> Problem requirements: From the line with "Task: Open the Файл menu" down to the final line of the material, please transcribe everything exactly, but leave the pictures out.

> Entries shown:
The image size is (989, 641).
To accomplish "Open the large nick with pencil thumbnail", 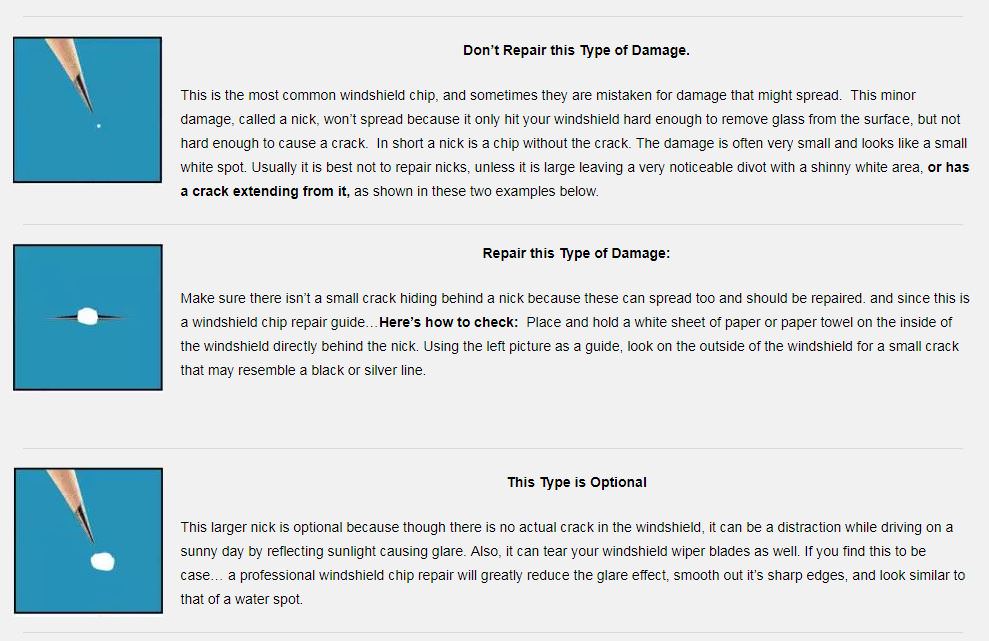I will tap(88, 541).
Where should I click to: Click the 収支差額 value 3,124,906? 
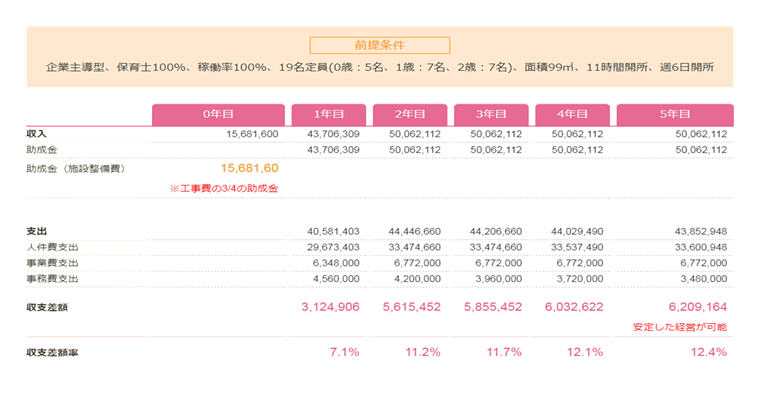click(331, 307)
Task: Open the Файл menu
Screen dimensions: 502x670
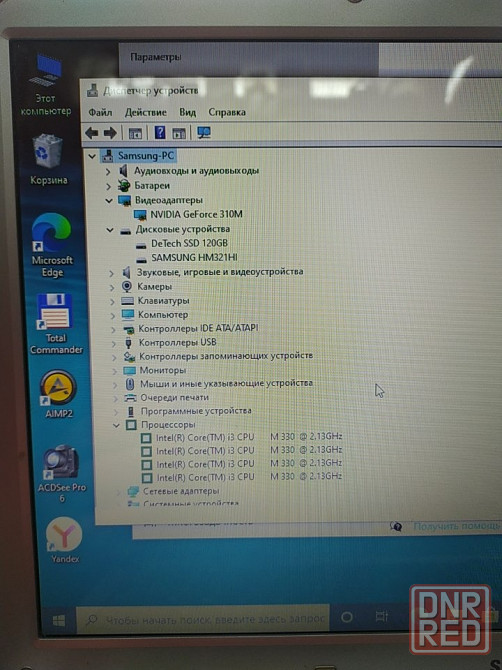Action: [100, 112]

> Your solution:
Task: Open the Файл menu
Screen dimensions: 502x670
Action: [100, 112]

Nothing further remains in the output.